Document extract:
************

Aura sees multimillion-ounce gold potential in Mauritania

27th June 2016 By: Mariaan Webb - Creamer Media Senior Deputy Editor Online

Aura sees multimillion-ounce gold potential in Mauritania

JOHANNESBURG (miningweekly.com) – Australian junior Aura Energy on Monday announced that it had secured rights to acquire two exploration permits in Mauritania, which were along strike from Canadian firm Kinross’s  major Tasiast gold mine.

Aura chairperson Peter Reeve said that the company’s technical team, which was well acquainted with the area, believed the two areas covering 175 km2 were underexplored and held the potential for multimillion-ounce discoveries.

“It is almost an anachronism in these days of modern exploration to find an extremely underexplored Greenstone belt in a mining friendly country with such high-quality preliminary gold exploration results,” he said.

The prospects covered portions of the Tasiast and Tijirit Greenstone belts and had only been explored previously by one other company, which was forced to suspend activities in the mineral industry downturn in 2012.

Aura’s chief geologist, Neil Clifford, led the previous exploration in these areas. He had played key roles in the discovery of at least nine major mineral deposits in Australia, South America and Africa, for a variety of commodities including gold, uranium and copper. These discoveries included 20-million ounces of gold, including Sunrise Dam, and seven had subsequently become mines.

************

Dataset entries:
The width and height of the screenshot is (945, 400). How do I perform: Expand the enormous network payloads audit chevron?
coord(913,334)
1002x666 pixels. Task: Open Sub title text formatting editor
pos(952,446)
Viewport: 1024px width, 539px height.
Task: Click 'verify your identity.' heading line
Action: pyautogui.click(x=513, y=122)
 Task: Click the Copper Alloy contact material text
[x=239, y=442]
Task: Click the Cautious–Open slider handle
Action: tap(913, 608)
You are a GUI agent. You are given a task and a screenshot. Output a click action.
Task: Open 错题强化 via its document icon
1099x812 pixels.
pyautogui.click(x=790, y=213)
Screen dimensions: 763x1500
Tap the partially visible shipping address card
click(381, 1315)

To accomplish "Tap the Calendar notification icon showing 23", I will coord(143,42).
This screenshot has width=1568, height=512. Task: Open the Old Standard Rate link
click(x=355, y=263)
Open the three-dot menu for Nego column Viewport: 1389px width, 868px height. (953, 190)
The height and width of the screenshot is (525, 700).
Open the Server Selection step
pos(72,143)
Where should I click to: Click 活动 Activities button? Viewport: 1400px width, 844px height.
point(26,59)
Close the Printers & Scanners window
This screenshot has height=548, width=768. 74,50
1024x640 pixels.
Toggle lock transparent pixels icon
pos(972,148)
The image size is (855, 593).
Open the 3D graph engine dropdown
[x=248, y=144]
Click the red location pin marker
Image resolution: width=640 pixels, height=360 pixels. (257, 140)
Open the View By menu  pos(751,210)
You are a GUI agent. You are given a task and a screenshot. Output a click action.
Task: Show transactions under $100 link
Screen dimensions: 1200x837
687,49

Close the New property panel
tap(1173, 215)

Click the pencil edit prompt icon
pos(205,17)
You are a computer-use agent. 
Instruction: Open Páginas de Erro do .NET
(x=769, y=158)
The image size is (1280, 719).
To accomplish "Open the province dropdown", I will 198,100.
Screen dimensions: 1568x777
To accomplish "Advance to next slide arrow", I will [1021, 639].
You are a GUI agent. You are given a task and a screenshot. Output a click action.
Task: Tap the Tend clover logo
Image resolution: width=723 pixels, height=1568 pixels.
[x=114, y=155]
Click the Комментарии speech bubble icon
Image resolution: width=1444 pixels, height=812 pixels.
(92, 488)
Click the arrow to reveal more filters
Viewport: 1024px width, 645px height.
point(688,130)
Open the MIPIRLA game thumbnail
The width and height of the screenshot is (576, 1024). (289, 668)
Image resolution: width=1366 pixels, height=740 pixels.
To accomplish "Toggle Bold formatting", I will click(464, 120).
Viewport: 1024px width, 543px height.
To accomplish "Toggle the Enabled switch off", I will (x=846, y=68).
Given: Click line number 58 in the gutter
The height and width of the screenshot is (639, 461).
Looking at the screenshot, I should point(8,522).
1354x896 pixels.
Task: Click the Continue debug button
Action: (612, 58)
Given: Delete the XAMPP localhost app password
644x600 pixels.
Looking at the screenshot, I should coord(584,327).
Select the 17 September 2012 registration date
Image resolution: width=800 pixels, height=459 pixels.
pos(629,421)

************

Task item A: According to the Aura Energy article, how large is the combined area covered by the two permit areas?
Task item B: Pick up the Aura Energy article after its final sentence and continue writing it.
The listing has nothing to do with this exercise.

Answer section A: The two areas cover 175 km2.

Answer section B:
“The Tasiast gold mineralisation is in Archean greenstones with strong similarities in terms of rock types, structures and mineralisation style with the great gold provinces in the Archean belts of Australia and Canada in which there have been many hundreds of gold mines. In the Tasiast district there has only been one discovery, reflecting how little explored this belt is. Clearly, the potential for additional and substantial discoveries in the Tasiast district is very high,” Clifford said in a statement. 

The project was located about 200 km from Aura’s Nouakchott office and could be managed within the company’s existing management resources.

“We will not be distracted from our core focus in Mauritania, which remains getting the Tiris uranium project into production as soon as possible. However, we are very comfortable that, given our extensive knowledge of Mauritania, the association of our technical people with the project and the fact that it can be managed from existing resources, this presents a high-quality opportunity in a country we know well and rate highly as a mining destination,” Reeve added.

LONDON LISTING
Aura, which would pay $100 000 for the permits in four stages over a 12-month period, would consider a listing on London’s Aim market to fund the project. Other fundraising mechanisms, including joint ventures, royalties and work-for-equity funding, were also under consideration.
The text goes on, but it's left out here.